--- Dataset extract ---
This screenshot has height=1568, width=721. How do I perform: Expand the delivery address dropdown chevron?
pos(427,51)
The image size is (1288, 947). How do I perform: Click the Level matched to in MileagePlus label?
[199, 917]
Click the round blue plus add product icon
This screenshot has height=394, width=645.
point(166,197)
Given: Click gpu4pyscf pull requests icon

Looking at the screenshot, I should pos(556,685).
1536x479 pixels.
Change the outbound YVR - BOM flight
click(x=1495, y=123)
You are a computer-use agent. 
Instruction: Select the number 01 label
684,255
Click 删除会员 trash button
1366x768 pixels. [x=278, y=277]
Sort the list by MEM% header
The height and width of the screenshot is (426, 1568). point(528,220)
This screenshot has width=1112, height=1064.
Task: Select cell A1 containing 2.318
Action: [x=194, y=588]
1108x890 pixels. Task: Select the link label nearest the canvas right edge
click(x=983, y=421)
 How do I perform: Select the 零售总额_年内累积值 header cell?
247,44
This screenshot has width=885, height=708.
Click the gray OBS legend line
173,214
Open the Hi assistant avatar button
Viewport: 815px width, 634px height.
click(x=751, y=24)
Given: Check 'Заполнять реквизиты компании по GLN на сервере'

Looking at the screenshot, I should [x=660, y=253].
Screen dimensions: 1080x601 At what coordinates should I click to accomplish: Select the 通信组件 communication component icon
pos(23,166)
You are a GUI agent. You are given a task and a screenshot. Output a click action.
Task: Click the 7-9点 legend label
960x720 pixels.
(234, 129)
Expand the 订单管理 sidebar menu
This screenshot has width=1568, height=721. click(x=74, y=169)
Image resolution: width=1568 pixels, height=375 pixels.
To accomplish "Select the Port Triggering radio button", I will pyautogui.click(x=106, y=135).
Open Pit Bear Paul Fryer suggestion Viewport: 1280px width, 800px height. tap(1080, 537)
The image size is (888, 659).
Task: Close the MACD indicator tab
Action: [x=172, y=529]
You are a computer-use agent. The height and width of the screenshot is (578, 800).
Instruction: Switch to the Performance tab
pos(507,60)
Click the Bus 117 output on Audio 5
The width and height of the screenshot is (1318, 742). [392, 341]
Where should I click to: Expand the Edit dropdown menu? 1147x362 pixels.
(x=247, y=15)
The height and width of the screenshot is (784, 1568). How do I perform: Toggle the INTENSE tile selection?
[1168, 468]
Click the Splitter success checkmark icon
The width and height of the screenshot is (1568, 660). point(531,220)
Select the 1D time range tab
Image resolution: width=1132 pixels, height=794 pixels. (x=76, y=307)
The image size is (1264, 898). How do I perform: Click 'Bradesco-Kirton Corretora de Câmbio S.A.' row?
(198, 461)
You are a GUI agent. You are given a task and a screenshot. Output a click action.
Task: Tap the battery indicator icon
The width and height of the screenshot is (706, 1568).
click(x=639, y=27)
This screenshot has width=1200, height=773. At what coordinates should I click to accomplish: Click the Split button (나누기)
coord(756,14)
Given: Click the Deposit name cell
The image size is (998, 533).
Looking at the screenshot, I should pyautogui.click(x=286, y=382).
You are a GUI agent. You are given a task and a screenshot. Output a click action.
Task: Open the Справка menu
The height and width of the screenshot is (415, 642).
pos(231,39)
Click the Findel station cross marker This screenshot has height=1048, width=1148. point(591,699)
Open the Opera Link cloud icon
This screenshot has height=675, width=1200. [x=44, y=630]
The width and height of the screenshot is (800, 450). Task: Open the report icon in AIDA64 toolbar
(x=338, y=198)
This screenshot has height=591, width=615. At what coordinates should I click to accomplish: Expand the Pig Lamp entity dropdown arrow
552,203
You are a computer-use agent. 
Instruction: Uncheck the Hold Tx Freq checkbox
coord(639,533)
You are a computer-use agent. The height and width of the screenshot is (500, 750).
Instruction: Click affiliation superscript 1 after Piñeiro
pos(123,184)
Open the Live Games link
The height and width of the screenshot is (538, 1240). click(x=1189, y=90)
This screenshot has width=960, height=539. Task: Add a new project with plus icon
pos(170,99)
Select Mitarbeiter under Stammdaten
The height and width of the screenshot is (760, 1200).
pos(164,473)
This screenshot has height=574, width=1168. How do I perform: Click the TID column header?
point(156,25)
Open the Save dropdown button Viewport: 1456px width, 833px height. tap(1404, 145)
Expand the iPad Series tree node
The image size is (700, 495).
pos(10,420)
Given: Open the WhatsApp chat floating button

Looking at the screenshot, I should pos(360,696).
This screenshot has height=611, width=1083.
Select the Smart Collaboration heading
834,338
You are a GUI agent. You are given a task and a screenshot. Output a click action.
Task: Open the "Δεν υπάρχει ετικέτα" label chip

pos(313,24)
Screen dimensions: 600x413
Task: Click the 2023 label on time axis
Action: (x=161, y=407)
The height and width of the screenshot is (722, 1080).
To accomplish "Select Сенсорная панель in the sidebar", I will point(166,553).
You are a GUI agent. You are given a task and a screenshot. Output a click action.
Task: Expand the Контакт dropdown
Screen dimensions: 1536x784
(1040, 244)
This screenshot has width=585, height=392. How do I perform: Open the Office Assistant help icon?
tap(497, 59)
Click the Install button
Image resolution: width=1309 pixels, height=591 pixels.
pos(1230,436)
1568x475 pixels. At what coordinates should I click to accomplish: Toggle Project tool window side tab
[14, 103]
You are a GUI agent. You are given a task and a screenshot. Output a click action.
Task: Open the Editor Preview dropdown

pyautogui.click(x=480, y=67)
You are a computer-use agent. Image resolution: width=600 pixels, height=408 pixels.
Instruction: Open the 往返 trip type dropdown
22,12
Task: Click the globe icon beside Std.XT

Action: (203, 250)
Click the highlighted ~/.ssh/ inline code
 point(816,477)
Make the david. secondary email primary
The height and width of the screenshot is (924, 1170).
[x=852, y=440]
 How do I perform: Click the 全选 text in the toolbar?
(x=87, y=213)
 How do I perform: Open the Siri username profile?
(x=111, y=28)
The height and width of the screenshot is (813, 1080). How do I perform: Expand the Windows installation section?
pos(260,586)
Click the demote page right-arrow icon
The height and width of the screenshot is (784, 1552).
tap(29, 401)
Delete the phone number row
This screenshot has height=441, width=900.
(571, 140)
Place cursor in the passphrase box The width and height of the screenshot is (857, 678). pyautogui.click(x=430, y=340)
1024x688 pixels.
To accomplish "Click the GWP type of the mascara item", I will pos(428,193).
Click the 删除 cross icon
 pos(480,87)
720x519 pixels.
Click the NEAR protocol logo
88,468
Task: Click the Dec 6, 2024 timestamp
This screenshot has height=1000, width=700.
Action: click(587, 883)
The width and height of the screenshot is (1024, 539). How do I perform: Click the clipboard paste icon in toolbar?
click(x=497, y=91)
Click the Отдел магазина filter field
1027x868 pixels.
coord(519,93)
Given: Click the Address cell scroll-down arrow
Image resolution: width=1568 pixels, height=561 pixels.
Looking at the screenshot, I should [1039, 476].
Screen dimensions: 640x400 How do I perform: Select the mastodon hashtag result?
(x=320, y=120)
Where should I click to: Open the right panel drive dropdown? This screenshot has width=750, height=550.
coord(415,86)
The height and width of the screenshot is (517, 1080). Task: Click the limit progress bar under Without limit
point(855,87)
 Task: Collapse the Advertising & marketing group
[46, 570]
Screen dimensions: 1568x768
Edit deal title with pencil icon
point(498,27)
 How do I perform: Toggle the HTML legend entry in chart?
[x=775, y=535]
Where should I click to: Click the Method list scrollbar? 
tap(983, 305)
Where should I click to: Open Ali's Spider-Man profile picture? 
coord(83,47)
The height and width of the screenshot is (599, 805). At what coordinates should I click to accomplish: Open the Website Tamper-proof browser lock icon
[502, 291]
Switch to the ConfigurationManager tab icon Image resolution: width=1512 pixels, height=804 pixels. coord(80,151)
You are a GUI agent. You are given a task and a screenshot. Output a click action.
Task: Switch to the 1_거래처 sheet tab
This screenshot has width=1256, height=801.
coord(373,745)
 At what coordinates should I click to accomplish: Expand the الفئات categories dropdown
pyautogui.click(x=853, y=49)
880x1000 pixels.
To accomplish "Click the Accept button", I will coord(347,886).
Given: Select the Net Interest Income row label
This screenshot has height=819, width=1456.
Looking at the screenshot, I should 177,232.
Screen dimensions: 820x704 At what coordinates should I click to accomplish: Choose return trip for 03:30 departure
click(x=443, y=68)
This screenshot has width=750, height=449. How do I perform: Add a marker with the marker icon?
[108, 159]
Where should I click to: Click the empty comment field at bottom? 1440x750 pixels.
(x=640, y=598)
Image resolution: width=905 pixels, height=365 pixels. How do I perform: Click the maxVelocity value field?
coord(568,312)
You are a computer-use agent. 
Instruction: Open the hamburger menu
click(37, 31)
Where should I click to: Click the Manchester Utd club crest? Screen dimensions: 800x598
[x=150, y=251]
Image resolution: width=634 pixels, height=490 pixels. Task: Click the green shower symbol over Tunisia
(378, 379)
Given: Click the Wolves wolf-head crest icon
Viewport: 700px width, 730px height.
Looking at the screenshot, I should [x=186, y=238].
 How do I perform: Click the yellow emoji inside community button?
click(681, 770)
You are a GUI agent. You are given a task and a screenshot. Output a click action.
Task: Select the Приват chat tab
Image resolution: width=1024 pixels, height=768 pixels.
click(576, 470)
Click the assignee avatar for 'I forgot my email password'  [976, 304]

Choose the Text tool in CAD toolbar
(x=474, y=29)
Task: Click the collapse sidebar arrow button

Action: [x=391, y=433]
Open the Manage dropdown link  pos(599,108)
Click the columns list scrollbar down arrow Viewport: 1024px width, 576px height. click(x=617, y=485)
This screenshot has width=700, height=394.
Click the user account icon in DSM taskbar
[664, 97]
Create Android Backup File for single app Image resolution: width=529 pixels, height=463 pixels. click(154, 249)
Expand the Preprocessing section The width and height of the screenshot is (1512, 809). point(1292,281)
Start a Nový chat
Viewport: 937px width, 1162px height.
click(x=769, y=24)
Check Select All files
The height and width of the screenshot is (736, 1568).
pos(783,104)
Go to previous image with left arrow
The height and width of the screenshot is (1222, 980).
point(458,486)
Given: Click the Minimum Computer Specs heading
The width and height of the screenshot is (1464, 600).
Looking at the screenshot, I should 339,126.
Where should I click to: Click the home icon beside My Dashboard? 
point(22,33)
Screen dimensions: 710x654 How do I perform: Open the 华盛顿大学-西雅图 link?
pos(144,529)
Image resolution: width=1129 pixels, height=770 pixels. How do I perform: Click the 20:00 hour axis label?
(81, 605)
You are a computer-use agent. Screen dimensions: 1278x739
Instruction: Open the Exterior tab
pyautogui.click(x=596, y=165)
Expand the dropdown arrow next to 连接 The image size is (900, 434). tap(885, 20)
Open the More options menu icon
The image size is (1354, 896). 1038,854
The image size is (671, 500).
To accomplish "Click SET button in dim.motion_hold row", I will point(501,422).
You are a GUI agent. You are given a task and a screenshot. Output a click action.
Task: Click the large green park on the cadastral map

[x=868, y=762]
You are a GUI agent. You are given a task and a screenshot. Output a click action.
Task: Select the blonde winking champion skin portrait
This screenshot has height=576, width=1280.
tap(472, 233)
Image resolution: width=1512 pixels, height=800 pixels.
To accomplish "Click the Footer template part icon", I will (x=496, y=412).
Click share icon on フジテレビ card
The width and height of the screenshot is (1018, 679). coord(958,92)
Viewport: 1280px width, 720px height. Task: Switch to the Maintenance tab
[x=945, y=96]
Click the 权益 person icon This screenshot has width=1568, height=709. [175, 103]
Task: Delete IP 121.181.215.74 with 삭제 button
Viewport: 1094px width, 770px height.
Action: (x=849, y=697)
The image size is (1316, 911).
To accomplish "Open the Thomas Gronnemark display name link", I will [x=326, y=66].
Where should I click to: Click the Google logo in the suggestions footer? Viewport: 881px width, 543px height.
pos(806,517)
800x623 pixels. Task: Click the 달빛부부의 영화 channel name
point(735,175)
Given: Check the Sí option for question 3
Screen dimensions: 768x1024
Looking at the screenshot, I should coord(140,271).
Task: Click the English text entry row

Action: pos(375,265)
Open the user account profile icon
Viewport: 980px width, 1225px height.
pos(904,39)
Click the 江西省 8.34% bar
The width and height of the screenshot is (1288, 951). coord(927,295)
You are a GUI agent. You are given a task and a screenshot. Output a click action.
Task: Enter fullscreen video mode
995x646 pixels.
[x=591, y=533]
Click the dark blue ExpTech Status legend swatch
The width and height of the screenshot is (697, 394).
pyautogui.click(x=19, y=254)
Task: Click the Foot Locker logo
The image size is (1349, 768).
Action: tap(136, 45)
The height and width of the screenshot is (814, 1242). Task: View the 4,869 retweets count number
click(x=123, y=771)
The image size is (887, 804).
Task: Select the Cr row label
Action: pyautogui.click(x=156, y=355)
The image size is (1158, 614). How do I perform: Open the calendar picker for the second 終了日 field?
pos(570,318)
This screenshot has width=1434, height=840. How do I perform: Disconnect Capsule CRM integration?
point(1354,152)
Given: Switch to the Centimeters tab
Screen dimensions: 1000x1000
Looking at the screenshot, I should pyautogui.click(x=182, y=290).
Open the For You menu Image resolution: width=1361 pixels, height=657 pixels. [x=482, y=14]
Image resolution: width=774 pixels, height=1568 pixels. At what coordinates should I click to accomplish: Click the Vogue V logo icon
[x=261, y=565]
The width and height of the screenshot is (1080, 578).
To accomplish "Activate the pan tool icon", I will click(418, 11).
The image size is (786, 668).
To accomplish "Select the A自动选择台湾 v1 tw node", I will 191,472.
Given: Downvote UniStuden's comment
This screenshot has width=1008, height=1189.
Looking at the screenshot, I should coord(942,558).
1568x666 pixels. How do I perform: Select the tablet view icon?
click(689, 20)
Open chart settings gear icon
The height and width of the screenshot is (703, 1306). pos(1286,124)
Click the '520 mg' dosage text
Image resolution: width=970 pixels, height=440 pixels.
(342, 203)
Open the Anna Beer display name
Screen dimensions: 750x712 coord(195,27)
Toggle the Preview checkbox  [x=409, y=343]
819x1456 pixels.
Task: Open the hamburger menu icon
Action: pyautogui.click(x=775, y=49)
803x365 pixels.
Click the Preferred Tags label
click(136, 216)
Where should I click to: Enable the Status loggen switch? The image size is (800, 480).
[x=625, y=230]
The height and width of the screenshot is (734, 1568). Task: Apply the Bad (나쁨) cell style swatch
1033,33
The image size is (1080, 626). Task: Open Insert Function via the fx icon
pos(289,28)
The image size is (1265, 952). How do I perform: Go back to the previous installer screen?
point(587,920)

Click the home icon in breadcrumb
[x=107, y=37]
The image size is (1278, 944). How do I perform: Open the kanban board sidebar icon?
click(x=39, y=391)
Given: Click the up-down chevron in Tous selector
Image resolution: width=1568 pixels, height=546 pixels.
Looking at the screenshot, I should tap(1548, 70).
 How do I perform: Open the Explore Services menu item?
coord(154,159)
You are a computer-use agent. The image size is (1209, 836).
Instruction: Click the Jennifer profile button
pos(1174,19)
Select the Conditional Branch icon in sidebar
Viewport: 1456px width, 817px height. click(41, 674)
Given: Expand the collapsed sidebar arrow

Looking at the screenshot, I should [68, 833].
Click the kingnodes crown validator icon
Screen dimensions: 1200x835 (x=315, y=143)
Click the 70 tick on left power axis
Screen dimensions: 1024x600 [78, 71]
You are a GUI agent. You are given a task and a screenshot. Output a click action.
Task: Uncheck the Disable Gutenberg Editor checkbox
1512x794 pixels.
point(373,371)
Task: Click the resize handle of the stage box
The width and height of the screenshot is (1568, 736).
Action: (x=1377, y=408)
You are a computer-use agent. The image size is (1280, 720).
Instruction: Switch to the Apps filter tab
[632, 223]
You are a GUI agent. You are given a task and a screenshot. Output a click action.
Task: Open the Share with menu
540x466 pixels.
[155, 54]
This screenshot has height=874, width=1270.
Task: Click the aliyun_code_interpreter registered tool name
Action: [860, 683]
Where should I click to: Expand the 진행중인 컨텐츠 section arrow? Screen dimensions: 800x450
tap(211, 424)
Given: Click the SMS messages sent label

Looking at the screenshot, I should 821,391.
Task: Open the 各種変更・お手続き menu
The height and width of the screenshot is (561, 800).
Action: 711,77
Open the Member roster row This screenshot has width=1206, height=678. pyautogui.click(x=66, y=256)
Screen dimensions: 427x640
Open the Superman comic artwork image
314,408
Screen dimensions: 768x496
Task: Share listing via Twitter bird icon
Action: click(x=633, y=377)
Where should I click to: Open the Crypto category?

--- Activity ---
Copy out every line of the listing that includes the string "email".

--- Response to this task ---
Make the david. secondary email primary
Click the assignee avatar for 'I forgot my email password'  [976, 304]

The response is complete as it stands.